Written problem:
Copy out every one of the lines below, word for word, with no changes.

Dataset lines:
[Start]
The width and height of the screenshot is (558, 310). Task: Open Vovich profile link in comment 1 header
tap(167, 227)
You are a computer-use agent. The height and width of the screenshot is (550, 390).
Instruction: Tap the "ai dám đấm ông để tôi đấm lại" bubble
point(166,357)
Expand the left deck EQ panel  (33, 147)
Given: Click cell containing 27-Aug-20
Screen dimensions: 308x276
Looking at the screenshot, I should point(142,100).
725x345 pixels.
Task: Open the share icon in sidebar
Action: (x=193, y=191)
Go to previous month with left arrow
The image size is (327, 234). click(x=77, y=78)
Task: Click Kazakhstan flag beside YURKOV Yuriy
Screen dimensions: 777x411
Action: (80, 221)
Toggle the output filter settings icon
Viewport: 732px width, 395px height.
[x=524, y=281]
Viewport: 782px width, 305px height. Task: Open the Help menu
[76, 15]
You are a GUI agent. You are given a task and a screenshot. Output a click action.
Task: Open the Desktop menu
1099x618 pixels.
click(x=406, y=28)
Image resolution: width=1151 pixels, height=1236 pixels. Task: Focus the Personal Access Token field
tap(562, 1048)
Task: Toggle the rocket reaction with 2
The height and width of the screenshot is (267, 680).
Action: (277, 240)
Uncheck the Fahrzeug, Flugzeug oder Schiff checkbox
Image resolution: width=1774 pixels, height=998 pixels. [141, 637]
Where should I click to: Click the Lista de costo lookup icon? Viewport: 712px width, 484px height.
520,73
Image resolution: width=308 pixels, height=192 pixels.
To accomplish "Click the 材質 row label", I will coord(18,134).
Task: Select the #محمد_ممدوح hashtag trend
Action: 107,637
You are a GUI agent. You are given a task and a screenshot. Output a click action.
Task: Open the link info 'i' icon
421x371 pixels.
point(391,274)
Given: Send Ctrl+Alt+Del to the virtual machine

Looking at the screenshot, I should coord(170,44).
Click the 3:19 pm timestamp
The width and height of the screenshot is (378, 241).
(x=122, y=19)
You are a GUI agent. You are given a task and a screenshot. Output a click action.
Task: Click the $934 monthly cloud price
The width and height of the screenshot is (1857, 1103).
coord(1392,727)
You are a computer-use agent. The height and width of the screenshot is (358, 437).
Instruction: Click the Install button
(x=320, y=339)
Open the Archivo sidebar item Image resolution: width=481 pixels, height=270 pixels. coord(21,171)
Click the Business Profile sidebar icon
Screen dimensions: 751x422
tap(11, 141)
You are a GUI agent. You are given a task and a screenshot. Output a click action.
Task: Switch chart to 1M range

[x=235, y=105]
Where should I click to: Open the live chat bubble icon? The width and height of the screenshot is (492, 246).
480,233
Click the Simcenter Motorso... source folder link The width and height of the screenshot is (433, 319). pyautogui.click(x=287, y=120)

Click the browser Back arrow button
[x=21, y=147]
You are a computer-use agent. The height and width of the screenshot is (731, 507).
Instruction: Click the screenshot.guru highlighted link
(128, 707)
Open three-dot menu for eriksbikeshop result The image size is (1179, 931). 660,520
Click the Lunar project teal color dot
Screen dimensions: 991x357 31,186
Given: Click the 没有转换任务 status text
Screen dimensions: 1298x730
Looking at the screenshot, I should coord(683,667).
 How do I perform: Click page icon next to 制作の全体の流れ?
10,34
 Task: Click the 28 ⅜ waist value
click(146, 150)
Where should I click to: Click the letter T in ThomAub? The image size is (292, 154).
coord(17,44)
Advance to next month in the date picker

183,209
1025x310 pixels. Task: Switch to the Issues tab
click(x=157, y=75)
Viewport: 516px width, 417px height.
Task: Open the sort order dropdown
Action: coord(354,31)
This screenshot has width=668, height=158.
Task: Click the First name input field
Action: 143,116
[End]
Result below:
The width and height of the screenshot is (558, 310). Task: Open Vovich profile link in comment 1 header
tap(167, 227)
You are a computer-use agent. The height and width of the screenshot is (550, 390).
Instruction: Tap the "ai dám đấm ông để tôi đấm lại" bubble
point(166,357)
Expand the left deck EQ panel  (33, 147)
Given: Click cell containing 27-Aug-20
Screen dimensions: 308x276
Looking at the screenshot, I should point(142,100).
725x345 pixels.
Task: Open the share icon in sidebar
Action: (x=193, y=191)
Go to previous month with left arrow
The image size is (327, 234). click(x=77, y=78)
Task: Click Kazakhstan flag beside YURKOV Yuriy
Screen dimensions: 777x411
Action: (80, 221)
Toggle the output filter settings icon
Viewport: 732px width, 395px height.
[x=524, y=281]
Viewport: 782px width, 305px height. Task: Open the Help menu
[76, 15]
You are a GUI agent. You are given a task and a screenshot. Output a click action.
Task: Open the Desktop menu
1099x618 pixels.
click(x=406, y=28)
Image resolution: width=1151 pixels, height=1236 pixels. Task: Focus the Personal Access Token field
tap(562, 1048)
Task: Toggle the rocket reaction with 2
The height and width of the screenshot is (267, 680).
Action: (277, 240)
Uncheck the Fahrzeug, Flugzeug oder Schiff checkbox
Image resolution: width=1774 pixels, height=998 pixels. [141, 637]
Where should I click to: Click the Lista de costo lookup icon? Viewport: 712px width, 484px height.
520,73
Image resolution: width=308 pixels, height=192 pixels.
To accomplish "Click the 材質 row label", I will coord(18,134).
Task: Select the #محمد_ممدوح hashtag trend
Action: 107,637
You are a GUI agent. You are given a task and a screenshot. Output a click action.
Task: Open the link info 'i' icon
421x371 pixels.
point(391,274)
Given: Send Ctrl+Alt+Del to the virtual machine

Looking at the screenshot, I should coord(170,44).
Click the 3:19 pm timestamp
The width and height of the screenshot is (378, 241).
(x=122, y=19)
You are a GUI agent. You are given a task and a screenshot. Output a click action.
Task: Click the $934 monthly cloud price
The width and height of the screenshot is (1857, 1103).
coord(1392,727)
You are a computer-use agent. The height and width of the screenshot is (358, 437).
Instruction: Click the Install button
(x=320, y=339)
Open the Archivo sidebar item Image resolution: width=481 pixels, height=270 pixels. coord(21,171)
Click the Business Profile sidebar icon
Screen dimensions: 751x422
tap(11, 141)
You are a GUI agent. You are given a task and a screenshot. Output a click action.
Task: Switch chart to 1M range

[x=235, y=105]
Where should I click to: Open the live chat bubble icon? The width and height of the screenshot is (492, 246).
480,233
Click the Simcenter Motorso... source folder link The width and height of the screenshot is (433, 319). pyautogui.click(x=287, y=120)

Click the browser Back arrow button
[x=21, y=147]
You are a computer-use agent. The height and width of the screenshot is (731, 507).
Instruction: Click the screenshot.guru highlighted link
(128, 707)
Open three-dot menu for eriksbikeshop result The image size is (1179, 931). 660,520
Click the Lunar project teal color dot
Screen dimensions: 991x357 31,186
Given: Click the 没有转换任务 status text
Screen dimensions: 1298x730
Looking at the screenshot, I should coord(683,667).
 How do I perform: Click page icon next to 制作の全体の流れ?
10,34
 Task: Click the 28 ⅜ waist value
click(146, 150)
Where should I click to: Click the letter T in ThomAub? The image size is (292, 154).
coord(17,44)
Advance to next month in the date picker

183,209
1025x310 pixels. Task: Switch to the Issues tab
click(x=157, y=75)
Viewport: 516px width, 417px height.
Task: Open the sort order dropdown
Action: coord(354,31)
This screenshot has width=668, height=158.
Task: Click the First name input field
Action: 143,116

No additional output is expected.